2008年3月4日 星期二

我的散文閱讀之旅 誠品篇

           

           我喜歡在信義誠品讀書,喜歡書也可以像稀世珍寶一樣被放在堂皇敞亮的地方,莊嚴開展。


信義誠品挑高的格局、明敞的空間和凍人的冷氣,對我而言就好像置身羅浮宮或故宮一般。在這種大氣的建築裡,讓人感到自己的渺小,我喜歡這種被小化在書的宮闈裡的感覺。讀書,原該是一件謙卑的事情,應該把自己放得很小,小到空虛、小到虛無,爾後才能真正深深感受文字裡的真情,或者被隱藏在細微處的真意。就好像在山裡,要把自己縮得很小,才能聽見風吹過的音響和低吟的蟲鳴;好像到海邊,要把自己放得很空,讓海風與潮聲湧進空虛靈魂中的千壑。我也喜歡信義誠品的氛圍,沒有人敢發出一點聲響,每個人都抱著虔敬的心。因為沒有人來書店是為了別人,我們只是為了安撫自己的內裡,可能是一種苦鬱、一種空虛、一種求知的渴望或者一顆等待感受什麼的心,我們只誠實地在這裡找尋自己急欲需索的,就好像人們到寺廟中祈求一樣虔敬恭順,每一座書櫃即是一尊趺跏的羅漢,法相莊嚴而溫柔。

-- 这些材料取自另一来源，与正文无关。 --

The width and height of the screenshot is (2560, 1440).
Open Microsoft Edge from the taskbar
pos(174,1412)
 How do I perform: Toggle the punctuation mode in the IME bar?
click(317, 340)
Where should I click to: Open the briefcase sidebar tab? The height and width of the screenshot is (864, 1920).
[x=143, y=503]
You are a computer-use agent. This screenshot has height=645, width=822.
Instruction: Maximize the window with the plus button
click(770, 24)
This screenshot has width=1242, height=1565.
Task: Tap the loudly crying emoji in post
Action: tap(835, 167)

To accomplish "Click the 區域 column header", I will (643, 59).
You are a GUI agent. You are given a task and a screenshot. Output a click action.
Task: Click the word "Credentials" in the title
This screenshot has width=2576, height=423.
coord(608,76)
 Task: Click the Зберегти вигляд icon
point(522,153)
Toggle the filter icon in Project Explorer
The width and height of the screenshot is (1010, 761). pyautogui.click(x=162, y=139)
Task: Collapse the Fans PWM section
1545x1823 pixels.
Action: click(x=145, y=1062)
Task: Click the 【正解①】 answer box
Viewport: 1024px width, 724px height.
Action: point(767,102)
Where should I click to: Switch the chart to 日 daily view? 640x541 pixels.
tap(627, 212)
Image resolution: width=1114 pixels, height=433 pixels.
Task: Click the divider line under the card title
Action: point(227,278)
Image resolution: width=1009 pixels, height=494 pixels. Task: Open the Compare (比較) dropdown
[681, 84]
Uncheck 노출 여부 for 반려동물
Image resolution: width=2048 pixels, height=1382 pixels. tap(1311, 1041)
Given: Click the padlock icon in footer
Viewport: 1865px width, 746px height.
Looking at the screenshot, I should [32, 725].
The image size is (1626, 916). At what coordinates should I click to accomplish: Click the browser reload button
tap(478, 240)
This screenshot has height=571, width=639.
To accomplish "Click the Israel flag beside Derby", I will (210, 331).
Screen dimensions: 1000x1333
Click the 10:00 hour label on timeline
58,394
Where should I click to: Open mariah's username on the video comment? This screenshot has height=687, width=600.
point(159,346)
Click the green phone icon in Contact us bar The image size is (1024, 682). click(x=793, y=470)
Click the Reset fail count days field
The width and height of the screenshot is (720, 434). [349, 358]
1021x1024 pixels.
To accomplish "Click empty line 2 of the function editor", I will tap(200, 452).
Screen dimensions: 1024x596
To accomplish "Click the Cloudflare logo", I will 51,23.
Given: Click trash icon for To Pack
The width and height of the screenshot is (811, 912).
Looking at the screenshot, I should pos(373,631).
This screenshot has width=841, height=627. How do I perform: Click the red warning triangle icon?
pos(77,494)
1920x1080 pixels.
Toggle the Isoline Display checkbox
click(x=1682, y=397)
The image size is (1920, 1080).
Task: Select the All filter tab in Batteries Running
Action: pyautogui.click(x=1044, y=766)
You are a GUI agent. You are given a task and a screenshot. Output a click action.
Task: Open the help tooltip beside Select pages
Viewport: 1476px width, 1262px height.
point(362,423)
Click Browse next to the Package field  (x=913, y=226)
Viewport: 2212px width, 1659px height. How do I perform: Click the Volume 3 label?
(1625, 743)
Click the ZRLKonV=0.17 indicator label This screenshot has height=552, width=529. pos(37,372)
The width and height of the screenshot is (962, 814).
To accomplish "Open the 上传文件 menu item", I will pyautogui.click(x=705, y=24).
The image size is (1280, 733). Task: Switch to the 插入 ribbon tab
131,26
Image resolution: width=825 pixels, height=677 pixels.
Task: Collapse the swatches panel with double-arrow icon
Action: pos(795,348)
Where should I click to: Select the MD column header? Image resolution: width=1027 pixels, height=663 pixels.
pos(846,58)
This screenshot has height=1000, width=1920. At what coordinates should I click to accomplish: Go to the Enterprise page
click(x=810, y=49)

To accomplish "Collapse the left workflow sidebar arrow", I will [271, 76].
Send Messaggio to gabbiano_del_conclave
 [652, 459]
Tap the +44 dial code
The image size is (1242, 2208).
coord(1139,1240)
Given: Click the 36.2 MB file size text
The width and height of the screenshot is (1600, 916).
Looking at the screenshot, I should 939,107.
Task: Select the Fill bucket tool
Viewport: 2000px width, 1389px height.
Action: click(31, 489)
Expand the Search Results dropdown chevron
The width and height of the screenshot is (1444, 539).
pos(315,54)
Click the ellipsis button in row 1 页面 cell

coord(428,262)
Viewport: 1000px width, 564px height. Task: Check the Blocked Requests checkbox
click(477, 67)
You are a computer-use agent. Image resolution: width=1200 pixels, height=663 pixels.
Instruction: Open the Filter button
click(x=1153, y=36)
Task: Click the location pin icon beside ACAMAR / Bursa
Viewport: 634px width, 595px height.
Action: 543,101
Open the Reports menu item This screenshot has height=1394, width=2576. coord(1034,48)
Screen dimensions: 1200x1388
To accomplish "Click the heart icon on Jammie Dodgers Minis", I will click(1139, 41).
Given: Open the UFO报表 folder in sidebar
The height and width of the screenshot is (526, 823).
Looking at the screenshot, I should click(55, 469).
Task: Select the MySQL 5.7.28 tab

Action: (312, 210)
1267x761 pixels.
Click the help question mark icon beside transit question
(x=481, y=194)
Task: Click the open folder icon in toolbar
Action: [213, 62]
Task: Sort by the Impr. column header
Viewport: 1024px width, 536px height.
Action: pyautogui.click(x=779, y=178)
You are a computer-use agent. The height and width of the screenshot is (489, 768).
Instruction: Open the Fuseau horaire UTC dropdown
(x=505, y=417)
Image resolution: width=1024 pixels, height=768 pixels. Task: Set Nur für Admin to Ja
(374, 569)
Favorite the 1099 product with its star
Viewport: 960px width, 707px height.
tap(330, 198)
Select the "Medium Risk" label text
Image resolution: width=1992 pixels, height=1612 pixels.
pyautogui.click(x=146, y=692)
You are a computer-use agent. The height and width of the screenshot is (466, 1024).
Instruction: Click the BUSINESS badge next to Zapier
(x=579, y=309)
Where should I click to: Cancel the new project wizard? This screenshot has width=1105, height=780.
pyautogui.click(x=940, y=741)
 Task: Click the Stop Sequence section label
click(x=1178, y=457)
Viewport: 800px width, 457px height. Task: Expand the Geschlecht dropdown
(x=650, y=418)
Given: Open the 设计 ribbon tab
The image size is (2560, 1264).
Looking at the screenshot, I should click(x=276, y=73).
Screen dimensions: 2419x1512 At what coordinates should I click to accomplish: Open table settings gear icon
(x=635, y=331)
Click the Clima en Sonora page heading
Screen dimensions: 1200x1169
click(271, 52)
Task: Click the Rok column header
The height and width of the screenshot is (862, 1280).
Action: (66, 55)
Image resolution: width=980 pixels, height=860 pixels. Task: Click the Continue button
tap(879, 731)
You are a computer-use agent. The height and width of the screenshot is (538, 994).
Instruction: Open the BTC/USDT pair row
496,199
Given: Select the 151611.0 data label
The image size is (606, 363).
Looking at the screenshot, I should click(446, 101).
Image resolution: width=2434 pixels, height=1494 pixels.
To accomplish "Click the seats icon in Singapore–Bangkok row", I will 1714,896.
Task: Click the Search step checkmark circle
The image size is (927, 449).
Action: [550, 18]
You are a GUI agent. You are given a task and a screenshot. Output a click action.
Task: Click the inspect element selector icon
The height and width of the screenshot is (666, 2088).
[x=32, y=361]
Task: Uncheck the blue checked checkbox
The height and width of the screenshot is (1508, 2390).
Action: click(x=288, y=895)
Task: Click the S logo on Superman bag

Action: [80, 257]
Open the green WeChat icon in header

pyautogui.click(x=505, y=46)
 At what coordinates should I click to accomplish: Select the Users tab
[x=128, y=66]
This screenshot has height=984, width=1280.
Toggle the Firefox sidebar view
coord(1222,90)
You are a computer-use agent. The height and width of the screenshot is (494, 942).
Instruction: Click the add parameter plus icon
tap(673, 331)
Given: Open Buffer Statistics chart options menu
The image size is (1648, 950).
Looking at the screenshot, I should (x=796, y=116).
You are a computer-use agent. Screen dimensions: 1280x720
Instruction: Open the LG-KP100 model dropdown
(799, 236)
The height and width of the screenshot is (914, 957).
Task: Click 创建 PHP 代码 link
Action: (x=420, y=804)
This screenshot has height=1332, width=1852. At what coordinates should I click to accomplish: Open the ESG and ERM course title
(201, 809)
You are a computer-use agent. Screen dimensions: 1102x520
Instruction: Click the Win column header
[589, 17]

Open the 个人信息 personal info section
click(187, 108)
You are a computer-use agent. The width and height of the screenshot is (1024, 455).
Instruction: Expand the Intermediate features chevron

        一個人到信義誠品時,我喜歡漫無目的在書叢間繞來繞去,東翻西看,我想人與書相遇需要的也是一種緣分,有緣時遇到想看的書,便把自己埋入一張好坐的沙發裡,細細地來閱讀它。有時始終沒有出現想看的書,那也沒有關係,我知道誠品樓下有一家好吃的麵包店,樓上的文具館裡應該有可以消磨時間的新玩意。也許,今天是不宜閱讀的日子。既然誠品意興闌珊急著打發我走,那我也知道沿著忠孝東路走回台北車站,一路上會有許多景趣。這講究的真是一種緣分,就像天氣的陰晴和星座運勢的分析,沒有理由,我也無意了解其根據為何,反正重要的是我已經知道了結果。生活可以是閒散的,也可以是散漫的,我自己就是個總是想停停看看彳亍流連的逗點。


        兩個人到信義誠品時,第一次同遊書店的朋友總是喜歡問我有什麼書好看?我總覺得這是個弔詭的疑問,書不都長的方方正正,沒有臉面差異可言,哪來的好看難看之別呢?雖然我知道友人問題的真意是什麼,可是我不喜歡回答這個問題,一來我學疏才淺,沒有看過多少書,好看的書都看不完了,更遑論看到不好看的書;二來好看的書太多了,是我可以如數家珍、一一指歷的。張曉風在我在裡說,樹在,山在,大地在,歲月在,我在,你還要怎樣更好的世界?」《再生緣裡她又說生命是一場大的遇合。一切都因為相遇而成為彼此生命的華光。半局裡把人生垂老時,朋友先我而去之感寫的多麼貼切、多麼感傷。星星都已經到齊了封面是蔣勳母喪不久後的題字,席慕蓉為此書寫了一篇相見不恨晚的序,而多年前江河正是張曉風為席慕蓉七里香的作序,可見兩個作家的相知相惜。曉風曾經寫道詩如酒如舞如唱歌,散文如水如走路如說話,然而好水比好酒難得,走路的美姿比跳舞的美態難得,悅耳的說話比動聽的歌唱難得。我想把生活過得愜意閑然,也比把生活過的驚天動地難得,生活也是一篇散文,可以流水帳也可以恬宜悠然。命若琴弦被認定是小說集,可是作者自認為散文,我想到底是散文還是小說都不重要,重要的是人生的輪轉令人撫喟……。我多麼想告訴友人這些種種,卻又一言難盡,所以我們便在散文櫃叢中不斷流連片段的語句、故事,像一個孺慕這些文字已深的嚮導,急切的想在幾小時的超值旅程中幫你打包所有值得記憶的風光,可是這卻是件辦不到的事情,讓導遊扼腕不已。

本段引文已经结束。